Task instructions:
**a)** Rewrite the paragraph beginning "Next, relax your body and mind" from the passage on meditation and video games as a short list that keeps its main facts.
**b)** From the passage on meditation and video games, extract word for word the part from "Make your environment" to "two more times.".
**c)** Write what comes next in the passage on meditation and video games, starting after its final sentence.

───── Text section

Make your environment as quiet as possible. The raging thunderstorm of thoughts in your mind is already distracting, and you don’t want to add fuel to the fire. Use earplugs if necessary.

Sit in whatever position is most comfortable. You can sit in the classic legs-crossed on the ground position, but it’s not a requirement.

To begin, breathe in and tense up your entire body and mind for five seconds. Breathe out. Repeat this two more times.

Next, relax your body and mind, starting with the legs. Breathe in, breathe out, and relax your legs. At the same time, imagine a clenched fist becoming relaxed and opening up. Work your way up by doing the same thing with your stomach, chest, back, arms, neck, face, and finally your mind.

Starting from a state of high tension and gradually relaxing your body from the legs up makes relaxing your mind easier. Maintain this state of physical and mental stillness for as long as possible. If any thoughts enter your mind, force yourself to get back to this stillness. If you start feeling sleepy, force yourself to stay awake. Repeat the relaxing process from the legs up as many times as needed.

I recommend doing this for 10 to 20 minutes, five to seven nights a week.

But if meditation just doesn’t do it for you, there’s something else to consider. And if you’re anything like me and a lot of software developers, you’re already excited about it.

Video Games

Common wisdom says that playing video games is bad for you, right? They take time away from socializing and making friends, they kill your attention span, they hurt your eyes, they get you addicted to Mountain Dew and Red Bull, and they ruin your physical health.

Believe it or not, reading was the equivalent of video games decades ago. Common wisdom used to say that reading for enjoyment was bad for you. It didn’t teach you anything useful or train your mind. Books put elaborate stories and fantasies in your head that detract from your ability to perceive and live in reality, and they distract you from doing work.

Now, reading books is considered a great mental habit for the sustained attention it requires. Teachers and parents actively encourage kids to read books.

──────────
───── Dataset extract

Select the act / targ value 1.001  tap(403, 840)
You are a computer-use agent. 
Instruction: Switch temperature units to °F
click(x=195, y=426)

──────────

Exercise responses:
**a)**
- Relax body and mind, starting with the legs.
- Breathe in, breathe out, and relax the legs while picturing a clenched fist loosening and opening.
- Move upward the same way through the stomach, chest, back, arms, neck, face, and finally the mind.

**b)**
Make your environment as quiet as possible. The raging thunderstorm of thoughts in your mind is already distracting, and you don’t want to add fuel to the fire. Use earplugs if necessary.

Sit in whatever position is most comfortable. You can sit in the classic legs-crossed on the ground position, but it’s not a requirement.

To begin, breathe in and tense up your entire body and mind for five seconds. Breathe out. Repeat this two more times.

**c)**
Video games have taken the place of books. People demonize the hell out of them, blaming them for all the issues and woes of kids and young people. Now, there’s scientific evidence that shows the benefits of video games and they’re being considered for various training and rehabilitation purposes.

Just like reading, playing video games is an effective way of training your mind. The mental benefits include faster reaction speed, improved focus and multitasking ability, and greater mental discipline—all beneficial for productivity.

Faster Reaction Speed

Imagine Call of Duty. To a large extent, the player with the faster reaction speed will outshoot the other players and is more likely to win.

Shooting games like Call of Duty, fighting games like Street Fighter, and real-time strategy games like StarCraft require fast reaction speed. Regularly playing these kinds of games with focused effort will increase reaction speed, just like regularly lifting weights with focused effort will increase your physical strength.

When driving, a faster reaction speed can be the difference between a narrowly avoided collision and a frontline story on the evening news. Have you ever almost dropped something, but managed to catch it in time? Imagine being able to do that all the time.

Do you want to be productive? Faster reaction speed is the mark of an overall faster thinking process. It means your mind works faster and more efficiently.

As a programmer, you’ll devote ample time to thinking. Thinking through bugs in the code. Thinking how to structure code. A faster, more efficient thought process will make you that much better at it.

Improved Focus and Multitasking Ability

There’s no definitive proof that video games destroy your attention span. It could be that fast-paced video games simply have more appeal for kids with attention difficulties; correlation doesn’t necessarily mean causation.

Also, a study by the University of Toronto reveals that playing first-person shooter video games creates a noticeable increase in visual attention span and decrease in distraction.

First person shooter players also show greater multitasking ability, which makes sense. You’re constantly bombarded with chaotic, constantly changing circumstances that require you to be able to abruptly switch to different tasks and keep track of multiple actions, people, and movements.

How is this useful for productivity, you ask?

Most productivity methods like The Pomodoro Technique advise focusing intently on a single task. This is due to a human limitation: effective multitasking is mostly a myth. To paraphrase Sun Tzu, he who tries to accomplish everything accomplishes nothing.

But if you could multitask even somewhat effectively, you’d reap massive benefits from doing so. Take meetings, for example. As a programmer, meetings are generally time and productivity destroyers. But, it’s also bad practice to ditch too many of them. And in a Scrum-style software development methodology, you actually do need to go to the meetings.

The productivity solution? Multitasking. Bring your laptop with you and do your work during the meeting. Just say that you want to take meeting notes for yourself if anyone tries to hassle you. With your refined multitasking skill, you’ll be able to pay attention to the meeting and get work done. Two birds with one stone!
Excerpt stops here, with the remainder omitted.